The geopolitical spotlight has shifted sharply to the US-Iran-Israel triangle, after Washington reportedly bombed three Iranian nuclear sites — the latest potential flashpoint in the already volatile region.
“This raises fears of retaliation against US assets in the Middle East, which could drive early profit-taking and a tilt toward risk-off positioning,” Jonathan Ravelas, managing director at eManagement for Business and Marketing Services, said.
The benchmark PSEi ended last week at 6,339.77, down 0.87 percent from the prior week’s close of 6,395.59. The broader All Shares index slipped 0.65 percent to 3,760.56. Year-to-date, the PSEi is now down 2.9 percent, having ended 2024 at 6,528.79.
Foreign funds pulled out a net P3.49 billion last week, bringing total net foreign selling to P39.86 billion since the start of the year — a reflection of sustained caution from global investors.
Juan Paolo Colet, managing director at China Bank Capital, said market direction this week may hinge on how Iran responds.

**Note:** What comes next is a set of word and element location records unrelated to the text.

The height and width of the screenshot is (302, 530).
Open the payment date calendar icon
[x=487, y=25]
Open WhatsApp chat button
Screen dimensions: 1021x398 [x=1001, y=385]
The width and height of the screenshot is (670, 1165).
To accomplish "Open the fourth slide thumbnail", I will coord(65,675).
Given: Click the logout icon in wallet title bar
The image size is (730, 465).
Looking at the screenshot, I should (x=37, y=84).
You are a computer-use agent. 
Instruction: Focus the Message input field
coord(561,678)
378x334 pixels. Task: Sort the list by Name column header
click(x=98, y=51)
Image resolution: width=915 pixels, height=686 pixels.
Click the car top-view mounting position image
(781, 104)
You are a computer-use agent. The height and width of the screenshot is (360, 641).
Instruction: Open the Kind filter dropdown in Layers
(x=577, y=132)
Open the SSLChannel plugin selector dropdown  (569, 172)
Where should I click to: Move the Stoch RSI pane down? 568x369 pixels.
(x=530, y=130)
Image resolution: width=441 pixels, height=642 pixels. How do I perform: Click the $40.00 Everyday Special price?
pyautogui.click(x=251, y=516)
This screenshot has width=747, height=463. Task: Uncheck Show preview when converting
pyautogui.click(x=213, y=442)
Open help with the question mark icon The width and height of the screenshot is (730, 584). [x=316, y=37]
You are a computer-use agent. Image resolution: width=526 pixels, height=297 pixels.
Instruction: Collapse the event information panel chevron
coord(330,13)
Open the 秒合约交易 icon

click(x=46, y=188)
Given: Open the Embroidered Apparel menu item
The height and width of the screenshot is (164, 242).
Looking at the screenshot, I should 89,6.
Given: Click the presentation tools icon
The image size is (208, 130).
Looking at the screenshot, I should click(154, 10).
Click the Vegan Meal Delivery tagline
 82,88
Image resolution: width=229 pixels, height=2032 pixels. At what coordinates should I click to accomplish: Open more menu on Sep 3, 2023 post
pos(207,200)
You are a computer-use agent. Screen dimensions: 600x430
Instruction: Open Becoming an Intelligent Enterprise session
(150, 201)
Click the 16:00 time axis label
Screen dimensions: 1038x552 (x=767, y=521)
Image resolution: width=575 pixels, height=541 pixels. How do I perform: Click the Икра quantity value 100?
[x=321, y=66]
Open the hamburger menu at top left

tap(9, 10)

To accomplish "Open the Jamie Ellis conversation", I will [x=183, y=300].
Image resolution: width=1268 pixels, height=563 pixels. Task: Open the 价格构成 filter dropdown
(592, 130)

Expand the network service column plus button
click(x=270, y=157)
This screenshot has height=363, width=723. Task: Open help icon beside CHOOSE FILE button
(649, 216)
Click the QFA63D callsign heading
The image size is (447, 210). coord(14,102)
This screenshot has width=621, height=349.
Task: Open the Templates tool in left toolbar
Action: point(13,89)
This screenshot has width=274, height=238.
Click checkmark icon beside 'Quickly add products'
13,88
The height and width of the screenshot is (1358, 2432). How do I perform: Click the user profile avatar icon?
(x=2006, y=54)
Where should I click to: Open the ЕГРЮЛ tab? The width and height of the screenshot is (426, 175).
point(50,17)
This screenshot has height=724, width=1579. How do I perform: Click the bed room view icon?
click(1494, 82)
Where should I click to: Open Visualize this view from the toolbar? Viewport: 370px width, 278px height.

“If Iran retaliates by disrupting oil flows through the Strait of Hormuz, the implications for oil prices and OFW remittances could be significant,” he said. “That would be bearish for the local market. But any move toward de-escalation or a ceasefire could spark a rebound.”
By Sunday afternoon Manila time, Reuters reported Iran has intensified its missile attacks on Israel in response to the sudden, deep US involvement in the conflict.
The UK-based The Guardian earlier reported Iranian missiles had hit Israel in retaliatory strikes, while CNN also earlier on Sunday said an apartment block in Tel Aviv was ripped apart by Iranian missiles.
Oil prices and the peso’s performance will also be key variables, Japhet Tantiangco, research manager at Philstocks Financial, said.
“If oil keeps climbing and the peso weakens further, that could drag the market lower,” he said, noting that sentiment last week was already subdued.
“Market confidence remains soft. Trading has been lethargic, and many investors are staying on the sidelines amid persistent macro and geopolitical risks.”
From a valuation perspective, however, the PSEi remains compelling.
“The index ended the week with a price-to-earnings ratio of 11.4x — well below its five-year historical average of 17.3x and the regional average of 16.1x,” Tantiangco added.
Technically, the market remains on a sideways track channel with a bearish tilt.
“The PSEi continues to trade below its 10-day exponential moving average. If the 50-day EMA is breached this week, it could trigger further downside,” he warned.
Meanwhile, trading platform 2TradeAsia.com flagged simmering trade tensions ahead of the July 9 expiration of the US pause on Liberation Day tariffs.
“With companies pulling back from proactive inventory builds, even minor disruptions can now have an outsized effect on margins and visibility,” it said.
With risk sentiment likely to remain fragile, traders may stay cautious until the geopolitical smoke clears or a new catalyst emerges.